Rusia Memveto Resolusi DK PBB Soal Perubahan Iklim
Rusia memveto resolusi PBB yang mengaitkan perubahan iklim dengan konflik negara
REPUBLIKA.CO.ID, NEW YORK -- Rusia memveto resolusi Dewan Keamanan Perserikatan Bangsa-Bangsa (DK PBB) yang pertama dari jenisnya dalam menyebut perubahan iklim sebagai ancaman bagi perdamaian dan keamanan internasional, Senin (13/12). Resolusi tersebut dipelopori oleh Irlandia dan Niger.
Sekitar 113 dari 193 negara anggota PBB mendukungnya, termasuk 12 dari 15 anggota dewan. Namun India dan pemilik hak veto Rusia memilih tidak, sementara China abstain.
Duta Besar Rusia Vassily Nebenzia mengeluh bahwa resolusi yang diusulkan akan mengubah masalah ilmiah dan ekonomi menjadi pertanyaan yang dipolitisasi. Kondisi itu bisa mengalihkan perhatian DK PBB dari sumber konflik asli di berbagai tempat dan memberi dewan itu dalih untuk campur tangan dalam negara mana pun di planet ini. "Pendekatan ini akan menjadi bom waktu," kata Nebenzia.

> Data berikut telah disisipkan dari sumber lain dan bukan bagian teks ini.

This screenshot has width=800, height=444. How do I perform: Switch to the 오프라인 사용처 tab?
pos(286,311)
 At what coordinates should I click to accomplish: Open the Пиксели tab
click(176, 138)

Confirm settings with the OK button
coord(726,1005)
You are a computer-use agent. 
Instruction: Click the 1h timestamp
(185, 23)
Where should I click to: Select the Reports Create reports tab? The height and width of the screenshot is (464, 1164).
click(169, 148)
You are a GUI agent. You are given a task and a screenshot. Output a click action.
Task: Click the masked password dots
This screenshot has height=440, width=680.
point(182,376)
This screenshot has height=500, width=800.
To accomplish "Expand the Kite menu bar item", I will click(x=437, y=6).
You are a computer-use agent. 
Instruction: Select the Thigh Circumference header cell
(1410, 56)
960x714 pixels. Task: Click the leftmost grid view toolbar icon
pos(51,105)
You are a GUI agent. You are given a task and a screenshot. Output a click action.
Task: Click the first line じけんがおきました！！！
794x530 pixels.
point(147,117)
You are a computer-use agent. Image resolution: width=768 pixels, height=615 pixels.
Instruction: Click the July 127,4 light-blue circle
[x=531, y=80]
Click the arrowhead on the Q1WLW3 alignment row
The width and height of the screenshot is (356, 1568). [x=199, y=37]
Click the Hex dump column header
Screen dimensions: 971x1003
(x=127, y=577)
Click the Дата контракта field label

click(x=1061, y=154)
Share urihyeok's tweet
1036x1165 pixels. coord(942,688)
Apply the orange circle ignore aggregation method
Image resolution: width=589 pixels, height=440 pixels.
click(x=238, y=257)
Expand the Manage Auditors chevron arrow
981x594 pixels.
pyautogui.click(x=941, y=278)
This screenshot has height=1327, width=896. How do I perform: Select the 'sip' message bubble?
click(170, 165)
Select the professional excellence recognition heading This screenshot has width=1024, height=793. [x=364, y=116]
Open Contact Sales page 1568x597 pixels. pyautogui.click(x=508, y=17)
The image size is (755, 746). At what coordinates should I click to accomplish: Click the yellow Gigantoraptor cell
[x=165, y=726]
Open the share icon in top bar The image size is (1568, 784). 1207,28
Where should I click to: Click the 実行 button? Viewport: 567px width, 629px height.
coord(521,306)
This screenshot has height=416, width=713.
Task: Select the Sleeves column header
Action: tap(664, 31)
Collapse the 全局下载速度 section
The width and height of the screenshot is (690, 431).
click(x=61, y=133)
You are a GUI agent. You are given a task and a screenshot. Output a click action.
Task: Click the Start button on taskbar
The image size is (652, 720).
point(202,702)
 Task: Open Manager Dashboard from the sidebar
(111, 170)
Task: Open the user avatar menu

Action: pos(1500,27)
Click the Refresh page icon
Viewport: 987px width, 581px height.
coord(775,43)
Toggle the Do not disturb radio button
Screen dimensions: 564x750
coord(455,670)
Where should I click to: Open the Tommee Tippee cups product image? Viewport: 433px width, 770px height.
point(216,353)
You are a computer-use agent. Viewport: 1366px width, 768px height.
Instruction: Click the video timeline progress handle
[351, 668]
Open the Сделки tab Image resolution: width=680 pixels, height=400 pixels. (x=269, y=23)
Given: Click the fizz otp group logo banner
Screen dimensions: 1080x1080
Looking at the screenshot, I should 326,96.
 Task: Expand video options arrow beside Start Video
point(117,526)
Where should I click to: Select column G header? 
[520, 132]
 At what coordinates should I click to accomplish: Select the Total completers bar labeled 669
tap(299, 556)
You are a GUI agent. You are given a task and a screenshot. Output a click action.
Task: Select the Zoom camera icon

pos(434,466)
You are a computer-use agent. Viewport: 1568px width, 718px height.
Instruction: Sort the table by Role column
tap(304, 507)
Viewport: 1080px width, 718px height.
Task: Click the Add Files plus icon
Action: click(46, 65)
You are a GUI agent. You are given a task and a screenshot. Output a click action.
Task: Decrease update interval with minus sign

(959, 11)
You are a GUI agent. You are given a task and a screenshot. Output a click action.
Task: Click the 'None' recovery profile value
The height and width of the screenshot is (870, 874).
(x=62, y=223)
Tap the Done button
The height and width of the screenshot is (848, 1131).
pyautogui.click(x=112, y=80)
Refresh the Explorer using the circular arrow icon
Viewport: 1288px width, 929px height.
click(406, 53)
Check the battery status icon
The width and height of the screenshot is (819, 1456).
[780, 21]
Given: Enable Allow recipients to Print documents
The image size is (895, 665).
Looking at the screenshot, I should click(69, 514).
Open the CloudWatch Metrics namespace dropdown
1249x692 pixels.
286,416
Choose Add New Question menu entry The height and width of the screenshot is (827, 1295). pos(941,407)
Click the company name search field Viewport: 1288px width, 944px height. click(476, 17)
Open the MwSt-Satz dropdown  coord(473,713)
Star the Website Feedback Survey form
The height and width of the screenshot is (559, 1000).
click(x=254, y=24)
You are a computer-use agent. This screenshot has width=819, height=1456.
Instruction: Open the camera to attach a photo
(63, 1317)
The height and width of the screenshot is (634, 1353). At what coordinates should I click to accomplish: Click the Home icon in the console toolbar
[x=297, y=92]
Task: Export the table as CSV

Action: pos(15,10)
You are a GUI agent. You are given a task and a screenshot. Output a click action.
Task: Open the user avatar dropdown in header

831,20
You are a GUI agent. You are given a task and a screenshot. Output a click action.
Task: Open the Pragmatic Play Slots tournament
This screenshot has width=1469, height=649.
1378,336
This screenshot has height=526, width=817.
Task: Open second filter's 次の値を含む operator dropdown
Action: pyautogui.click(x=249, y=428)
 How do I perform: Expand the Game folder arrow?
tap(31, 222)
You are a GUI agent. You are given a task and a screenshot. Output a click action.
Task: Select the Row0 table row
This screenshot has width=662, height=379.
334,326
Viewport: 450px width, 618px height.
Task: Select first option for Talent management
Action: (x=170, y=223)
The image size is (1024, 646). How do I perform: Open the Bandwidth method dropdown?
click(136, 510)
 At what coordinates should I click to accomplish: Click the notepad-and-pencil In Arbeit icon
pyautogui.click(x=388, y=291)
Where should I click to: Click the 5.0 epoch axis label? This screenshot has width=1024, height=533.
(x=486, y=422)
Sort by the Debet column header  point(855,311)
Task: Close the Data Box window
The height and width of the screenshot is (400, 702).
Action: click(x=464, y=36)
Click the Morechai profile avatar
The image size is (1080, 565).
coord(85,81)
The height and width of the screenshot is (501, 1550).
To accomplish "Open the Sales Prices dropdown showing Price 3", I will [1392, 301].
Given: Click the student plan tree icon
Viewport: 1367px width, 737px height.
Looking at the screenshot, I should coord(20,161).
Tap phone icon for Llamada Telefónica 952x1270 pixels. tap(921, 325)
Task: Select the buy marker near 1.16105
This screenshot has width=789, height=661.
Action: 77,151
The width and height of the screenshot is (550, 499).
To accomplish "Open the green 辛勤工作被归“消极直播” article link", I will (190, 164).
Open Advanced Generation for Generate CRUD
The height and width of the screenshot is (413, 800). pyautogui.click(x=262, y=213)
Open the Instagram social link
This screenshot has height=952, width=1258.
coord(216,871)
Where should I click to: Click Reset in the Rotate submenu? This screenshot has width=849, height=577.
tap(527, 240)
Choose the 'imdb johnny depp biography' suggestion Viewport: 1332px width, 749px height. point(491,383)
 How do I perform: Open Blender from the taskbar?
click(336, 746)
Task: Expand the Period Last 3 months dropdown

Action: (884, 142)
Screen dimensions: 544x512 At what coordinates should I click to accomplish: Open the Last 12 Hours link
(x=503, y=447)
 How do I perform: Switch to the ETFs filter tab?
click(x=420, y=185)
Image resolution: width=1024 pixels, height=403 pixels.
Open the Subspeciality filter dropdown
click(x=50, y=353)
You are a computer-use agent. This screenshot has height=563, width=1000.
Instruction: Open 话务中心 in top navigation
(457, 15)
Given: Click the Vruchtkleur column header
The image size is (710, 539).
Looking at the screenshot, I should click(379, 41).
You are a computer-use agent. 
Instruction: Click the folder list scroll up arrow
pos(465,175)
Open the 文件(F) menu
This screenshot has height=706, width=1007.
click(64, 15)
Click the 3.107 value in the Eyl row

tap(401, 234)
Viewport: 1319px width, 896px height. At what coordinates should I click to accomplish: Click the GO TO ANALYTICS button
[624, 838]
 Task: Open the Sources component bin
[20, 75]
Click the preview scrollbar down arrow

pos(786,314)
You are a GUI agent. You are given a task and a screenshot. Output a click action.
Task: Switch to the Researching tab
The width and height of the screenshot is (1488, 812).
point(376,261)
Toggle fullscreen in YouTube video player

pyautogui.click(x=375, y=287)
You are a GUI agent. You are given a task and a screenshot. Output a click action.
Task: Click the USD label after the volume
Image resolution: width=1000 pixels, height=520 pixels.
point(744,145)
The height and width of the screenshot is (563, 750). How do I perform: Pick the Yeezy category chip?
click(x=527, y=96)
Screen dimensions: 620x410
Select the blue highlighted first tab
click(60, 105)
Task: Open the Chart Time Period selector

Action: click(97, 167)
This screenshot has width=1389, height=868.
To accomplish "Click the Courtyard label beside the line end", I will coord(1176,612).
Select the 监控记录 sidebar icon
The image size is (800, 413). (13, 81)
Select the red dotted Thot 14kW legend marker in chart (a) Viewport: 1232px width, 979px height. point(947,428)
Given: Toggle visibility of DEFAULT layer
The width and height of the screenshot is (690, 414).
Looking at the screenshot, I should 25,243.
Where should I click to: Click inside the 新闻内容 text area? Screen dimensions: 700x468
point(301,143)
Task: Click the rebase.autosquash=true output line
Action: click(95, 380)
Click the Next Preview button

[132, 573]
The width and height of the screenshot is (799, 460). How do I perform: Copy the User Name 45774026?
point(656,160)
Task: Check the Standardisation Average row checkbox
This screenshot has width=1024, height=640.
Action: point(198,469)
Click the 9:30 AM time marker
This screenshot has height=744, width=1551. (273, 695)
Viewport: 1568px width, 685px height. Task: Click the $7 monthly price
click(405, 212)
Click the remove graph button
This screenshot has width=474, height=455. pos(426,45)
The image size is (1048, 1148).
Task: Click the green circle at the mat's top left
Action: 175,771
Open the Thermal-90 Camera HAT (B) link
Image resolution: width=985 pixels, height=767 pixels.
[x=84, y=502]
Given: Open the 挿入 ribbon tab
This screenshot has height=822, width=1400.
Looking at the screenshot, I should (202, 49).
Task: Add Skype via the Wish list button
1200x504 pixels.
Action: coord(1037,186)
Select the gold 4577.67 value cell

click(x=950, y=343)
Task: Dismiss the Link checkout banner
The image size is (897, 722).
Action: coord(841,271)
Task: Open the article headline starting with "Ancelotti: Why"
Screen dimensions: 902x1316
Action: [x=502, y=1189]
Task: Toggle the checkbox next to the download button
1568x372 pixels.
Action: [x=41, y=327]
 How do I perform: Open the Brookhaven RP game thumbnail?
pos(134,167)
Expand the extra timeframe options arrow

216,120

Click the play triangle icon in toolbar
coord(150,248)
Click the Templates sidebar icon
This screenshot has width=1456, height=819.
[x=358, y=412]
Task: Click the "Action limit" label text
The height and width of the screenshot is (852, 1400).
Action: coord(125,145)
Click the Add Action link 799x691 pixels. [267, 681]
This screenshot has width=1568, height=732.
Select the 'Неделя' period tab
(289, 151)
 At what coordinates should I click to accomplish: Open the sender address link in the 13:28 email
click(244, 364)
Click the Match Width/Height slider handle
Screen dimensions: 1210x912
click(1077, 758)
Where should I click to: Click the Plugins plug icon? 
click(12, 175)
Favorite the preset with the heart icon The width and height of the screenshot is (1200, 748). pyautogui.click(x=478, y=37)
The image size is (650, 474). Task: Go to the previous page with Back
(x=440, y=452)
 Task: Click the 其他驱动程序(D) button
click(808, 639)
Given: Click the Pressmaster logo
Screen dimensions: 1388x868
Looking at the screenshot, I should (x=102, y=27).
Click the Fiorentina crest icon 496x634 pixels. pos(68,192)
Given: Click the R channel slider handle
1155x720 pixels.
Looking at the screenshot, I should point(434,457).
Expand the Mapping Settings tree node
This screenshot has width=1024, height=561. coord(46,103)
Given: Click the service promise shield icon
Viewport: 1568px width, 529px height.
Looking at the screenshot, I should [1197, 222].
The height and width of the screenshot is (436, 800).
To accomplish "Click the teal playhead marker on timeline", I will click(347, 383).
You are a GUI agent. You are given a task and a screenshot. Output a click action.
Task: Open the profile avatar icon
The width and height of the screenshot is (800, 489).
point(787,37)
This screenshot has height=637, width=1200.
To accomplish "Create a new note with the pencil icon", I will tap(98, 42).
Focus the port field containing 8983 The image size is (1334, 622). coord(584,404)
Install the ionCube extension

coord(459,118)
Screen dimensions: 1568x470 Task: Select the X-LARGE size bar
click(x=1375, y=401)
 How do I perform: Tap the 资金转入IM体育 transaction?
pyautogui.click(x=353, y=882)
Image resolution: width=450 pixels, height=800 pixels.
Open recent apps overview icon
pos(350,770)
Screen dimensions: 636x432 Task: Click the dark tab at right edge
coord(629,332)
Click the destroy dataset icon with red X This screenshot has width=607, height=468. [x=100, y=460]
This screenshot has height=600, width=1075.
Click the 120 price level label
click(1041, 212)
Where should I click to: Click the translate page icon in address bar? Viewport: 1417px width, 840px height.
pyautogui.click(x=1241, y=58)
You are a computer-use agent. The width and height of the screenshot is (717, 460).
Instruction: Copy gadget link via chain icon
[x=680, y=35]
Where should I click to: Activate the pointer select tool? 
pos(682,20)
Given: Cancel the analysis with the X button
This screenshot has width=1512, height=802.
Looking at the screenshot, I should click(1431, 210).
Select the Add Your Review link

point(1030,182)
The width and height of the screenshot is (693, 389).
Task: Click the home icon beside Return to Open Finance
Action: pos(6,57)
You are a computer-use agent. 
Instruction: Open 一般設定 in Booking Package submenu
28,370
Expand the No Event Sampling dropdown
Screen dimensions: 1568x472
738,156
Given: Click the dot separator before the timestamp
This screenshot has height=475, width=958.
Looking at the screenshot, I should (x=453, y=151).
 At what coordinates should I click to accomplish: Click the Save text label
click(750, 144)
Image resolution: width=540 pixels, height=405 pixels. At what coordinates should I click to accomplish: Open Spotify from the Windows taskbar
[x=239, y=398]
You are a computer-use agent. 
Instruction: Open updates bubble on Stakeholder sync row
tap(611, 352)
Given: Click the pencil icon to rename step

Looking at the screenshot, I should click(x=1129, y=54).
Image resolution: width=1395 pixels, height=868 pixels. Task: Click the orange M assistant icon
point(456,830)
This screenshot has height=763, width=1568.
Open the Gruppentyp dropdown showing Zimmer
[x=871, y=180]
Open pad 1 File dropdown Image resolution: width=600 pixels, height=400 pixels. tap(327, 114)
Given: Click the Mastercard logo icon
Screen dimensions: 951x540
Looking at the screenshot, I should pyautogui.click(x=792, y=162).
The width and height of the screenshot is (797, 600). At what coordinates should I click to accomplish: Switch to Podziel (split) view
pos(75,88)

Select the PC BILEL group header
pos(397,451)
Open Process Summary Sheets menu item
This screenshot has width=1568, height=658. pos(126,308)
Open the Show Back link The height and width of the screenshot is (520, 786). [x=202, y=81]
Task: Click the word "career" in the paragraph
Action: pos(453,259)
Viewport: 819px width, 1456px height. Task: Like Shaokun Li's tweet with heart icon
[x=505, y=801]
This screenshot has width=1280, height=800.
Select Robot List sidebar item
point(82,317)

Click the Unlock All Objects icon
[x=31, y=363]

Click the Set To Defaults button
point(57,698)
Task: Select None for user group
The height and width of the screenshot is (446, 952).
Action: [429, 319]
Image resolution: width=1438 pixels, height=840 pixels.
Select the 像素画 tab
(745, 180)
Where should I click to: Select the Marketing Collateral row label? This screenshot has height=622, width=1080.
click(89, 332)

India dan China mempertanyakan gagasan untuk mengaitkan konflik dengan iklim. Mereka memperkirakan masalah untuk komitmen Glasgow jika badan yang dapat menjatuhkan sanksi dan mengirim pasukan penjaga perdamaian ini mulai mempertimbangkan lebih banyak.
"Apa yang perlu dilakukan Dewan Keamanan bukanlah pertunjukan politik," kata Duta Besar China Zhang Jun.
Utusan negara yang tidak mendukung mengatakan masalah tersebut harus tetap dengan kelompok-kelompok PBB yang lebih luas, seperti Konvensi Kerangka Kerja tentang Perubahan Iklim. Menambahkan perubahan iklim ke lingkup DK dinilai hanya akan memperdalam perpecahan global yang ditunjukkan oleh pembicaraan iklim bulan lalu di Glasgow, Skotlandia.
Proposal tersebut menyerukan memasukkan informasi tentang implikasi keamanan dari perubahan iklim ke dalam strategi DK PBB untuk mengelola konflik dan ke dalam operasi pemeliharaan perdamaian dan misi politik. Langkah itu juga meminta Sekretaris Jenderal PBB untuk menjadikan risiko keamanan terkait iklim sebagai komponen utama dari upaya pencegahan konflik dan melaporkan cara mengatasi risiko tersebut di titik-titik tertentu.
DK PBB terkadang membahas implikasi keamanan dari perubahan iklim sejak 2007. Sedangkan Majelis Umum yang lebih luas menyatakan sangat prihatin tentang masalah ini pada 2009.
Sekretaris Jenderal Antonio Guterres juga telah membunyikan alarm. Dia mengatakan kepada DK pekan lalu bahwa efek perubahan iklim melipatgandakan konflik dan memperburuk kerapuhan.
DK telah mengeluarkan resolusi yang menyebutkan efek destabilisasi pemanasan di tempat-tempat tertentu, seperti berbagai negara Afrika dan Irak. Namun, resolusi terbaru ini akan menjadi yang pertama ditujukan untuk bahaya keamanan terkait iklim sebagai masalahnya sendiri.
Badai yang lebih kuat, air laut yang naik, banjir dan kekeringan yang lebih sering, serta efek pemanasan lainnya dapat mengobarkan ketegangan dan konflik sosial. "Peristiwa itu berpotensi menimbulkan risiko utama bagi perdamaian, keamanan, dan stabilitas global," demikian bunyi resolusi yang diusulkan.
Pendukung resolusi mengatakan itu mewakili langkah sederhana dan masuk akal untuk mengambil masalah yang penting secara eksistensial. "Hari ini adalah kesempatan bagi dewan untuk mengakui, untuk pertama kalinya, realitas dunia tempat kita hidup dan bahwa perubahan iklim meningkatkan ketidakamanan dan ketidakstabilan,” kata Duta Besar Irlandia Geraldine Byrne Nason.
"Sebaliknya, kami telah melewatkan kesempatan untuk bertindak, dan kami berpaling dari realitas dunia tempat kami tinggal," kata Nason.
Para pendukung berjanji untuk mengawasi DK pada risiko iklim. "Kekuatan veto dapat memblokir persetujuan sebuah teks, tetapi itu tidak dapat menyembunyikan kenyataan kita," kata duta besar Niger, Abdou Abarry.